Exercise materials:
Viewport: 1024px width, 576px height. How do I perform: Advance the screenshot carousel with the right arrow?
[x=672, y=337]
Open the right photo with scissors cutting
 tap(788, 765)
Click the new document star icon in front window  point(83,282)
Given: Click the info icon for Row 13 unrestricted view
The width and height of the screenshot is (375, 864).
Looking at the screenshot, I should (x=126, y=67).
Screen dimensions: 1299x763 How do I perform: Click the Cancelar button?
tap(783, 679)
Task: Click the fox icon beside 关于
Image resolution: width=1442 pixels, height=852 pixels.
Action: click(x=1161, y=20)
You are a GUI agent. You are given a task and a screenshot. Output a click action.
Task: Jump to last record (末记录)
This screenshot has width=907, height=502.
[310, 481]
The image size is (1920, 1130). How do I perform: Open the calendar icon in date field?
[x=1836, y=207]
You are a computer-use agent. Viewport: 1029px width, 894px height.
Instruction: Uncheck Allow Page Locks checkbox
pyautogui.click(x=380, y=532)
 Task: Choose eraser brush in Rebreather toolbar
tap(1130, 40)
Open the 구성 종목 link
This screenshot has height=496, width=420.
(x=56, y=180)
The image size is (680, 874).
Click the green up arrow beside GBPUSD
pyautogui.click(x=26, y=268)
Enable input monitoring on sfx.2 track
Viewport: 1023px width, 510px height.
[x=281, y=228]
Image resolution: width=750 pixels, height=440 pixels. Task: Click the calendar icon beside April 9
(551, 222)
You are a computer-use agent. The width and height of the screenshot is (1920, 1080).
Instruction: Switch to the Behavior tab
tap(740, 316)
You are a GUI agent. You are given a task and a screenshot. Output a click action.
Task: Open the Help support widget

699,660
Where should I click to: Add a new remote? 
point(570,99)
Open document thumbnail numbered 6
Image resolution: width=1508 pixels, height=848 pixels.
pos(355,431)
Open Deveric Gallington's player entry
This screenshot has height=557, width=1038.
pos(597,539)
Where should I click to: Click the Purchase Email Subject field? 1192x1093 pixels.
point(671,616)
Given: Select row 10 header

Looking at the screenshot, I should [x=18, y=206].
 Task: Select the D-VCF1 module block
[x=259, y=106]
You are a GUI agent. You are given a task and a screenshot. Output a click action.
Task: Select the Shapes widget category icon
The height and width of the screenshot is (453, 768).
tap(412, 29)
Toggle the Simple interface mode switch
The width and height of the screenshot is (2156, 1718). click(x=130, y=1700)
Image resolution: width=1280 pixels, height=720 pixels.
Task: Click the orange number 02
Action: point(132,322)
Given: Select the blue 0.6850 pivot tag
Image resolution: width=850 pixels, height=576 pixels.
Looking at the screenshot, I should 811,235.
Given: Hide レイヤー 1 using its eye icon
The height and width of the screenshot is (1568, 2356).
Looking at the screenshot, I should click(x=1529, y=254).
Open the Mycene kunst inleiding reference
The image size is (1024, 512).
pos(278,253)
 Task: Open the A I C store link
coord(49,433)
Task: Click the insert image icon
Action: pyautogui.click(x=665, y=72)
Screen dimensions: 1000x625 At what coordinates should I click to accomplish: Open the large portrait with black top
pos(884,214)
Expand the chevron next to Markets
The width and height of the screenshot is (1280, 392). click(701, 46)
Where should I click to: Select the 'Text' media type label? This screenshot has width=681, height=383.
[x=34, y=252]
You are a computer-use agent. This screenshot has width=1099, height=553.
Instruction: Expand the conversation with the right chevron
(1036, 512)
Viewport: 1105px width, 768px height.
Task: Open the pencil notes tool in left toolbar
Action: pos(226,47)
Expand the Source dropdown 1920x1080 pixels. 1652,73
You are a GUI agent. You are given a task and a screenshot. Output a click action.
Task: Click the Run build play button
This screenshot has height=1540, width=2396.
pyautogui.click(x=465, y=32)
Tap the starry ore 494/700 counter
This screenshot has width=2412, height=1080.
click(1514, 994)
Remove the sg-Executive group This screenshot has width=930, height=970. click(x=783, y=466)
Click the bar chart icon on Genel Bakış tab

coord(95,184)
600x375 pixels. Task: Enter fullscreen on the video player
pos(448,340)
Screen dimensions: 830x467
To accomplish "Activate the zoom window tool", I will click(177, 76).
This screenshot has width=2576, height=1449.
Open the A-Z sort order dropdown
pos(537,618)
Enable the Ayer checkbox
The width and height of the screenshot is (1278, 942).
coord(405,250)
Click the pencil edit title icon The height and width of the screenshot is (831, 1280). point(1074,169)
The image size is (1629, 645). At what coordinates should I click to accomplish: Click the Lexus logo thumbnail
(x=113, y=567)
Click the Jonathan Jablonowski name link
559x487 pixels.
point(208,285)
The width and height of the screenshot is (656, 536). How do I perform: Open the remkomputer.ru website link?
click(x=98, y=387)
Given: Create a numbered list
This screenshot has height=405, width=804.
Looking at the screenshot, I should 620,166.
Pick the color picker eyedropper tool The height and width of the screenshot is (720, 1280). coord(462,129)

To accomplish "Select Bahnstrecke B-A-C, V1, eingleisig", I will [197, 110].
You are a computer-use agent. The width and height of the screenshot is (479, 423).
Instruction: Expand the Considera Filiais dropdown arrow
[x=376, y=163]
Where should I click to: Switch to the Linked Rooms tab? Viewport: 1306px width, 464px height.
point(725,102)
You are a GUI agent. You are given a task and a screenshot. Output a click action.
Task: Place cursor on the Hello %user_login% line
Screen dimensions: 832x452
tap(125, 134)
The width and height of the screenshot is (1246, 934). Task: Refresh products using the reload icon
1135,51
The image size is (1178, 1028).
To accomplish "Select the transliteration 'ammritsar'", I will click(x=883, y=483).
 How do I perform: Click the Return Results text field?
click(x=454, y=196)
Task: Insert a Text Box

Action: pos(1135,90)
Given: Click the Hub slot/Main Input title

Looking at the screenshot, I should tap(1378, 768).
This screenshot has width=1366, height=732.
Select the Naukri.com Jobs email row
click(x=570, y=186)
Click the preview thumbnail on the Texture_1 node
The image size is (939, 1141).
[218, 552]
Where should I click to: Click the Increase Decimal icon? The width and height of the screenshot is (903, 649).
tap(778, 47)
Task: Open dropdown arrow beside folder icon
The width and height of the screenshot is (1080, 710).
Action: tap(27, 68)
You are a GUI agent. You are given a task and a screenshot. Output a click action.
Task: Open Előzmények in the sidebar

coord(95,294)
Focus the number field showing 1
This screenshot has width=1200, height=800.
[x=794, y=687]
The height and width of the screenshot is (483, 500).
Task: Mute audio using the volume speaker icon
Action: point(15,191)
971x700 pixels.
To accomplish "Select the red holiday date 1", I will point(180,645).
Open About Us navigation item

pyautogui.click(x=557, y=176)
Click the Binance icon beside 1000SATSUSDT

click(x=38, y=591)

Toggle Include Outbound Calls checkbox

Description of the task:
Format the entries above as a JSON list of strings, one string per line, covering only the stretch from the line containing "Enable the Ayer checkbox" through the line containing "Action: pos(1135,90)". Leave out blank lines.

Correct answer:
[
  "Enable the Ayer checkbox",
  "The width and height of the screenshot is (1278, 942).",
  "coord(405,250)",
  "Click the pencil edit title icon The height and width of the screenshot is (831, 1280). point(1074,169)",
  "The image size is (1629, 645). At what coordinates should I click to accomplish: Click the Lexus logo thumbnail",
  "(x=113, y=567)",
  "Click the Jonathan Jablonowski name link",
  "559x487 pixels.",
  "point(208,285)",
  "The width and height of the screenshot is (656, 536). How do I perform: Open the remkomputer.ru website link?",
  "click(x=98, y=387)",
  "Given: Create a numbered list",
  "This screenshot has height=405, width=804.",
  "Looking at the screenshot, I should 620,166.",
  "Pick the color picker eyedropper tool The height and width of the screenshot is (720, 1280). coord(462,129)",
  "To accomplish \"Select Bahnstrecke B-A-C, V1, eingleisig\", I will [197, 110].",
  "You are a computer-use agent. The width and height of the screenshot is (479, 423).",
  "Instruction: Expand the Considera Filiais dropdown arrow",
  "[x=376, y=163]",
  "Where should I click to: Switch to the Linked Rooms tab? Viewport: 1306px width, 464px height.",
  "point(725,102)",
  "You are a GUI agent. You are given a task and a screenshot. Output a click action.",
  "Task: Place cursor on the Hello %user_login% line",
  "Screen dimensions: 832x452",
  "tap(125, 134)",
  "The width and height of the screenshot is (1246, 934). Task: Refresh products using the reload icon",
  "1135,51",
  "The image size is (1178, 1028).",
  "To accomplish \"Select the transliteration 'ammritsar'\", I will click(x=883, y=483).",
  " How do I perform: Click the Return Results text field?",
  "click(x=454, y=196)",
  "Task: Insert a Text Box",
  "Action: pos(1135,90)"
]